Teras Bogor Viralpedia Wisata dan Kuliner Lifestyle

Tidur Cukup, Otak Cemerlang: Begini Penjelasan tentang Hubungan Istirahat dan Konsolidasi Memori

Muhammad Naufal Rabbani • Selasa, 21 Januari 2025 | 10:15 WIB
Ilustrasi seseorang yang memeluk bantal
Ilustrasi seseorang yang memeluk bantal

JP Bogor - Pernahkah anda merasa linglung dan sulit mengingat sesuatu setelah kurang tidur? Mungkin anda lupa di mana meletakkan kunci, atau bahkan sulit mengingat waktu. Pengalaman itu menunjukkan tentang hubungan penting antara tidur bagi fungsi kognitif, terutama memori.

Namun, bisakah tidur yang berkualitas benar-benar meningkatkan daya ingat kita dan bagaimana dampak kurang tidur kronis terhadap memori jangka panjang?

Melansir dari laman Verywell Mind, tidur memang memiliki peran penting dalam pembentukan dan konsolidasi memori. Pada saat kita tidur, kita melewati empat tahapan tidur, di antaranya:

Nah, pengumpulan informasi yang terjadi dalam aktivitas seharian diproses pada penyimpanan memori jangka panjang selama tahap ketiga dan tahap keempat. Proses konsolidasi ini memperkuat koneksi saraf yang terkait dengan memori, sehingga dapat meningkatkan kemampuan untuk belajar dan mengingat informasi baru.

Tahapan inti tidur memang terletak pada tahapan ketiga dan keempat.

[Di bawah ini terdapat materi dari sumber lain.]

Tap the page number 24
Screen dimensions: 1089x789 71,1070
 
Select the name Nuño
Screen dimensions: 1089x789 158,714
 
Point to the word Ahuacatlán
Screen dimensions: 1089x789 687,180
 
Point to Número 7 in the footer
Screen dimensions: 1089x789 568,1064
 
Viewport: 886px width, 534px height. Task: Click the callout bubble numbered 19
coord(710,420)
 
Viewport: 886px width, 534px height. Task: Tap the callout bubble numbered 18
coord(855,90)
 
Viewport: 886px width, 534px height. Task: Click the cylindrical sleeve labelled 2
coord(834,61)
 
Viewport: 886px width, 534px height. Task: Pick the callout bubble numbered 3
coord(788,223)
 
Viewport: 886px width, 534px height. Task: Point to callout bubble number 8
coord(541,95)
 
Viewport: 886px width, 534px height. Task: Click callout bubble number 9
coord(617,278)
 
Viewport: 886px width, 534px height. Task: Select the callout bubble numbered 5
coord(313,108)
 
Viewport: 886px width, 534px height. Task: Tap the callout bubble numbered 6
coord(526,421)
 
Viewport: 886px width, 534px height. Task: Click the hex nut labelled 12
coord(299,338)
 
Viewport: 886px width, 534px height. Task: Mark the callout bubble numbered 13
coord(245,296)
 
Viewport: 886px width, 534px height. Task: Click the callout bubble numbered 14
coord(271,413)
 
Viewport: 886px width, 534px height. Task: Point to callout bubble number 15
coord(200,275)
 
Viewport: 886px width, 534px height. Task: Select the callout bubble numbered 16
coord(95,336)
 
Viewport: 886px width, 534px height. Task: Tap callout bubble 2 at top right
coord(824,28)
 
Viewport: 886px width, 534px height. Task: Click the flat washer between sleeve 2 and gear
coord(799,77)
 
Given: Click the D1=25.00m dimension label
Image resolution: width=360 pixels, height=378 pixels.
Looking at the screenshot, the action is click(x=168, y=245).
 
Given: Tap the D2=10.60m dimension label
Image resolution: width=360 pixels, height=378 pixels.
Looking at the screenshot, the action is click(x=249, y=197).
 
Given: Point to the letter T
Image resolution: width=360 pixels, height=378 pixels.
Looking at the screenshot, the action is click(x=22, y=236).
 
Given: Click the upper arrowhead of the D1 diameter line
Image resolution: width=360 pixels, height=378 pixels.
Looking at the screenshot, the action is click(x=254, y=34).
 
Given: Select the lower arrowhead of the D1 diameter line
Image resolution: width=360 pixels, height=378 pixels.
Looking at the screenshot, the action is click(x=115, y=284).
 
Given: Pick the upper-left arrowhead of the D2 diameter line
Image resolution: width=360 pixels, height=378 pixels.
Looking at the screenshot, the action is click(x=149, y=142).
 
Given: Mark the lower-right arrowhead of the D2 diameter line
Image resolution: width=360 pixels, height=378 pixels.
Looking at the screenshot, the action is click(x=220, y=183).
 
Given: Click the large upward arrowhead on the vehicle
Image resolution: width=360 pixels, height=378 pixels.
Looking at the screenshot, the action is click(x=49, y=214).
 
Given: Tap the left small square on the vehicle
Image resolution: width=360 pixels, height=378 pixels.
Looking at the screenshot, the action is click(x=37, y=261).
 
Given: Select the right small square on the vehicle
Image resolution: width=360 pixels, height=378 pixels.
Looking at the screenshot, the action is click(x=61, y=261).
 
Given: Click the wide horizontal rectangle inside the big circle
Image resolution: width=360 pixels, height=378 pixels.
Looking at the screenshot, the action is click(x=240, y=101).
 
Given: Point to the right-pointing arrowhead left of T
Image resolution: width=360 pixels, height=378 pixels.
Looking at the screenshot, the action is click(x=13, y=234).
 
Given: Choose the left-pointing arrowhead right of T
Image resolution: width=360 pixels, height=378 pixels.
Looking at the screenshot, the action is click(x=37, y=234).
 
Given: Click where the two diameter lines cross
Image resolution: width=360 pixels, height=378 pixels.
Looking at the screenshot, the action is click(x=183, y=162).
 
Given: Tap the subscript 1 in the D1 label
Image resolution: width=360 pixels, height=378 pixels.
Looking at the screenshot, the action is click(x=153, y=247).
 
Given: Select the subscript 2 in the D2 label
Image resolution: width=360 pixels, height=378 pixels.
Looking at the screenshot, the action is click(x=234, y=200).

Namun, pada dasarnya kedua tahapan tersebut memiliki peran yang berbeda dalam mengolah memori.

Tahap ketiga atau tahap tidur nyenyak berfungsi untuk mengumpulkan dan menyatukan memori yang mencakup fakta atau peristiwa. Selama tahapan ini, memori dipindahkan dari penyimpanan jangka pendek ke penyimpanan jangka panjang, sehingga membuat memori lebih stabil dan mudah diingat di kemudian hari.

Sedangkan pada tahap keempat atau tidur REM lebih berkaitan dengan konsolidasi memori prosedural, seperti keterampilan dan tugas. Secara lebih mendalam, tahapan keempat tidur ini mengintegrasikan informasi baru ke dalam jaringan pengetahuan yang ada dan memperkuat memori. 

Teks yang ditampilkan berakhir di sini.